En fait c’est une mode
Mais tout ceci n’est en réalité que la seconde partie d’un spectacle qui aura déjà fait le tour du débat contemporain. Histoire de donner un peu de profondeur historique et philosophique à un thème qui est devenu si actuel qu’un simple événement Facebook concernant une sombre histoire de broche de pleine lune suffit à passionner les foules.
Et force est de constater que les arguments sont toujours les mêmes. D’un côté – le gras c’est la vie, arrêtez avec vos discours culpabilisateurs, de toute façon c’est un choix personnel, on a toujours mangé de la viande on est fait pour ça, et le lion et les gazelles, la viande éthique c’est possible, c’est juste une mode, protéines-protéines-protéines – comme de l’autre – assassins, vous mangez l’un vous caressez l’autre, moi aussi avant je pensais comme ça, vous verrez vous finirez par vous rendre compte, et la poule elle a signé un contrat ?, point Godwin.

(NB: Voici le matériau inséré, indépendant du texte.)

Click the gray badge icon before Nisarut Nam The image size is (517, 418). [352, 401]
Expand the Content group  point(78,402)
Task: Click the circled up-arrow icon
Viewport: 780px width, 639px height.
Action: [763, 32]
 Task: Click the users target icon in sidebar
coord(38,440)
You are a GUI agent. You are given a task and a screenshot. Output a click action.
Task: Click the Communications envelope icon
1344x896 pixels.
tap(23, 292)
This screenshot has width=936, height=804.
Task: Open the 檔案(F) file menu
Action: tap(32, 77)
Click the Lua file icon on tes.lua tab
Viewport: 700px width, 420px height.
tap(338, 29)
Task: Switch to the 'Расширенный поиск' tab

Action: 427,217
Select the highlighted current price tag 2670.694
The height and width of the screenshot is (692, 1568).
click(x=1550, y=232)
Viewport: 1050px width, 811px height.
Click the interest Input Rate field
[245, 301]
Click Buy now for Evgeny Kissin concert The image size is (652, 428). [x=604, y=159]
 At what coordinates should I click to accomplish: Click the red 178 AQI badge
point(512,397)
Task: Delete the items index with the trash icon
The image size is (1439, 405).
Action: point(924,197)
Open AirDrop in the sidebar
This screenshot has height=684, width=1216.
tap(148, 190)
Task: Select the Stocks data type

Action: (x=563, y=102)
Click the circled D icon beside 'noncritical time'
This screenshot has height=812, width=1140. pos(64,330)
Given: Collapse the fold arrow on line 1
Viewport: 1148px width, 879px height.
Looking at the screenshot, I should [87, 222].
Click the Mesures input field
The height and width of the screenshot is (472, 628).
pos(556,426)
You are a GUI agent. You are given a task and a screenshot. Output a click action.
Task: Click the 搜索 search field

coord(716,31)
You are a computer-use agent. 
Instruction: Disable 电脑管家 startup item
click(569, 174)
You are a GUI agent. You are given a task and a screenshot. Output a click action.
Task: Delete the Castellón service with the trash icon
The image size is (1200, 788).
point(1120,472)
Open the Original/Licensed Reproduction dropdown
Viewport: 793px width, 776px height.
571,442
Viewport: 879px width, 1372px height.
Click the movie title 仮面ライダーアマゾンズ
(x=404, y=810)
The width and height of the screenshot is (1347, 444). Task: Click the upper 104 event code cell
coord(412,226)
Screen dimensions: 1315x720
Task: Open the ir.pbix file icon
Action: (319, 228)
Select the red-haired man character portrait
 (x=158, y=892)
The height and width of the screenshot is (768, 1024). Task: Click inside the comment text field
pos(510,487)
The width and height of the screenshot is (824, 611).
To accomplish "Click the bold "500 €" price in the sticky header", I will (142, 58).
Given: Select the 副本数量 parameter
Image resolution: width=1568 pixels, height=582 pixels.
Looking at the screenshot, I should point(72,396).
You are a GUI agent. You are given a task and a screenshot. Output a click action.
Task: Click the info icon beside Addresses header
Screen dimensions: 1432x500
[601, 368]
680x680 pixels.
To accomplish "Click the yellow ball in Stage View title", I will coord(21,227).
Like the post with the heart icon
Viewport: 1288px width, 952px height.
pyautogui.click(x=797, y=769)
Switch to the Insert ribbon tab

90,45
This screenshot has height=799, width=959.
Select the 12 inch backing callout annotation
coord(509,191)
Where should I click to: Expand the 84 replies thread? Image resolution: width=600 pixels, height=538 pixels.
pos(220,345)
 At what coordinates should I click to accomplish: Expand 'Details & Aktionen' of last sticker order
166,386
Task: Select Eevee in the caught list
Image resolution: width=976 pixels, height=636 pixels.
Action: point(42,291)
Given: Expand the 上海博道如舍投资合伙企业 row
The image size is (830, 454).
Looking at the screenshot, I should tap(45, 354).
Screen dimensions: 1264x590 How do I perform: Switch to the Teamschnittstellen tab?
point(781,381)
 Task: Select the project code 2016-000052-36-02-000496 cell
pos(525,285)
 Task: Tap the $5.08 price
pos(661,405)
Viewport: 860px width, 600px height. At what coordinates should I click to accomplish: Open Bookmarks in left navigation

La compagnie s’est donc largement inspirée de ces interminables débats qui envahissent les réseaux sociaux et les commentaires d’articles web. Pour ensuite prendre un peu de hauteur, chercher du côté de la sociologie, du droit, de la philosophie, ce que l’on dit actuellement sur la question avec un peu de recul. Alors certes, tout ceci peut paraître un peu – voire très – boring. Mais en fait il n’en est rien. Selon des sources proches du dossier, il y a même des moments drôles et des blagues sur le zizi.
C’est quoi le message ?
Et bien il n’y en a pas. Paradoxes, c’est son nom, n’est pas un spectacle végane, ni bobo, ni pro-élevage bio, ni anti-végétariens. En fait, comme tout le monde ramasse, c’est difficile d’en tirer une leçon univoque et bien proprette. Tant pis pour ceux qui aiment les solutions toutes faites. Tant mieux pour ceux qui n’aiment pas qu’on leur dise ce qu’ils doivent penser.
Car, comme son nom l’indique, Paradoxes a simplement pour mission de révéler au jour éclatant les multiples contradictions que l’on parvient si bien, mais peut-être de moins en moins à l’heure actuelle, à enfouir au plus profond de notre psyché devenue experte dans l’art de les ignorer.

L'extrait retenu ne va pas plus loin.